第6話 伝説の息子クロノス
その日の晩。ムスっとしたヤマトとコブラは互いに互いを睨み合った。机に座ったまま、互いに睨み合う。これがかれこれ三十分は続いている。
「何か言いたげだな。ヤマト」
「あぁ、もちろんだ。まったく。人をうんこ呼ばわりとは」
「まだ気にしてんのかよ。器が小さいんじゃないですか? 騎士様よぉ」
「器の問題ではない。他者に対して使う言葉ではないと忠告するのだ。貴様はオフィックスからの大事な使者であることをゆめゆめ忘れるな」
「なんだ? じゃあ説教がしたくて睨んでんのか?」
コブラは机に脚を乗っけて脚を組む。その素行の悪さにも一つ物申したかったヤマトだったが、話が進まないので咳をして本題に入る。
「明日からの本戦の話だ。コブラ、残ったメンバーについて、どう思う?」
先ほどとはうって変わって真剣な表情で見つめるヤマトに対して、コブラも集中することにする。頭の中で、今日の闘いを思い出す。腕を組んで唸る。
「そうだな。世話になっておいてなんだけど、バイソンはかなり強敵になると思うぜ」
「わざわざ私を煽ってまでぶつけた相手か。彼が他の参加者をふっ飛ばしていく様を見ていたよ。まさに暴れた牛の如くって感じだったな。コブラではなくても正攻法の闘いでは勝てないだろうな」
「そっちはなんかめぼしい奴がいるか?」
「そうだな。クロノスって男と一戦交えたが、とても若いのに力と器量溢れる好青年って感じだった。と言っても私より少し年下ってくらいだが、後はあのフードで小柄の……アンチンと言う名だったか」
「あぁ、あいつな。タウラスには珍しいタイプだったよな」
「あぁ、今回の喧嘩祭りでも相手に攻撃していたというよりはいなしていた。
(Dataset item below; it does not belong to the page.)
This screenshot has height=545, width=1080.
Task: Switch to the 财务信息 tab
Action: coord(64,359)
といった印象だ。めぐり合わせが悪くて交えてはいないが、明日闘うとなれば、勝てる可能性は五分だが……面倒ではあるだろうな」
コブラはヤマトの言葉に納得した。アンチンという男に対してのコブラが抱いた印象は無傷であると言うことだ。さらに必要以上に動かないようにすることで、あのフードすら脱げなかった。相当顔を見せたくない事情があるように見える。
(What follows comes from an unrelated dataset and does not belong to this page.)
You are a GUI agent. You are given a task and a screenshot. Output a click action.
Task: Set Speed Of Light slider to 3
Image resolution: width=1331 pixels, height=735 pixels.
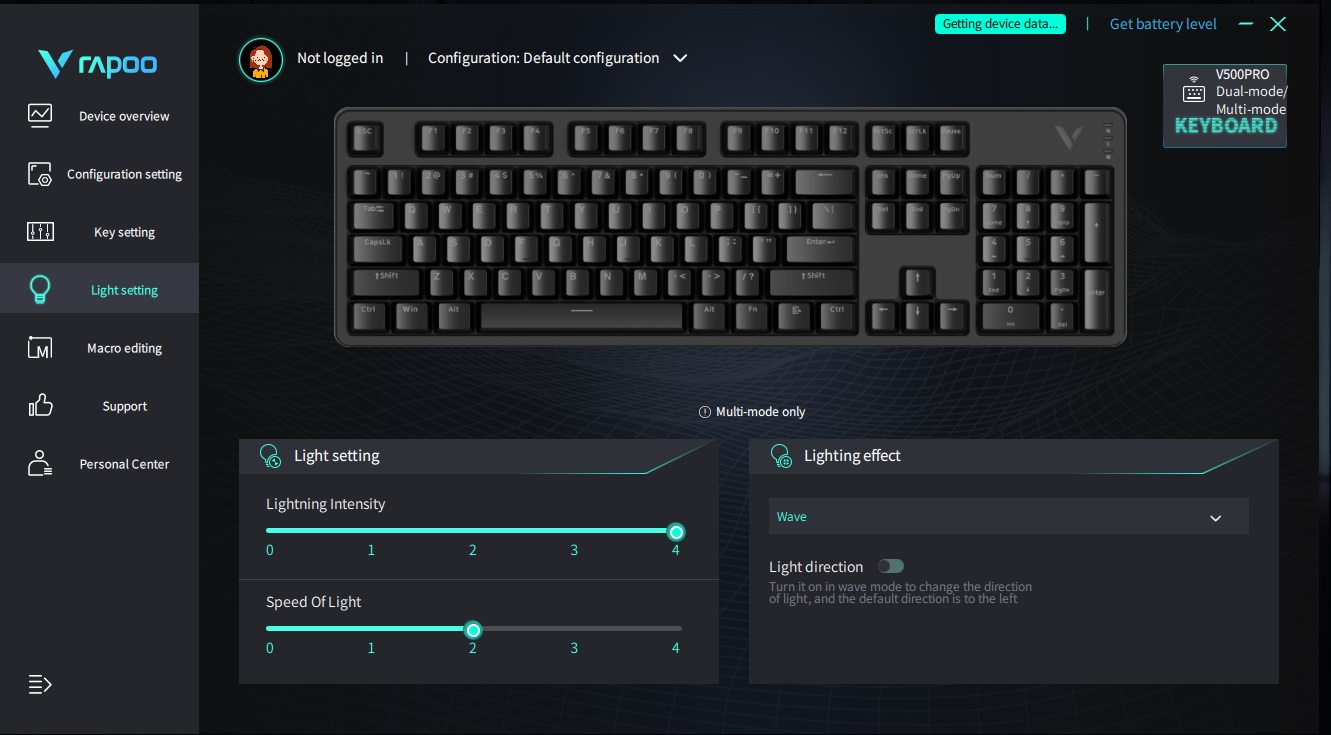574,629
「どうしてフードで顔隠しているんだろうな? ヤマト」
「ふむ……ああいった戦闘方法だからな。素性を隠したいのかもしれない」
この国では、力を持たぬ者は辛い境遇になる。それをヤマトはアステリオスとの出会いで知っていた。きっとアンチンもアステリオスのように苦しんでいる一人なのだろう。
「後は……ミノタウロスか」
「そうだな。やはり奴は規格外といったところか」
「俺、結局あいつに近づけなかったんだけど」
「私は一度触れることが出来たな。深追いすると逆に返り討ちにも合いかねないのですぐに撤退したが」
「弱虫」
「撤退も作戦だ。第三者に狙われる危険がある状態で本丸に突撃するものほどバカはいない」
「それで? どうだったんだ?」
コブラは机に乗せていた脚を戻して今度は肘を机についてヤマトを睨みつける。
「そうだな……少し触れた程度だが、奴は、熱いんだ。ミノタウロスは」
「……は?」
ヤマトの言葉にコブラは困惑して思わずついていた肘が滑る。手の平に乗せていた顏がずるっと机に近づく。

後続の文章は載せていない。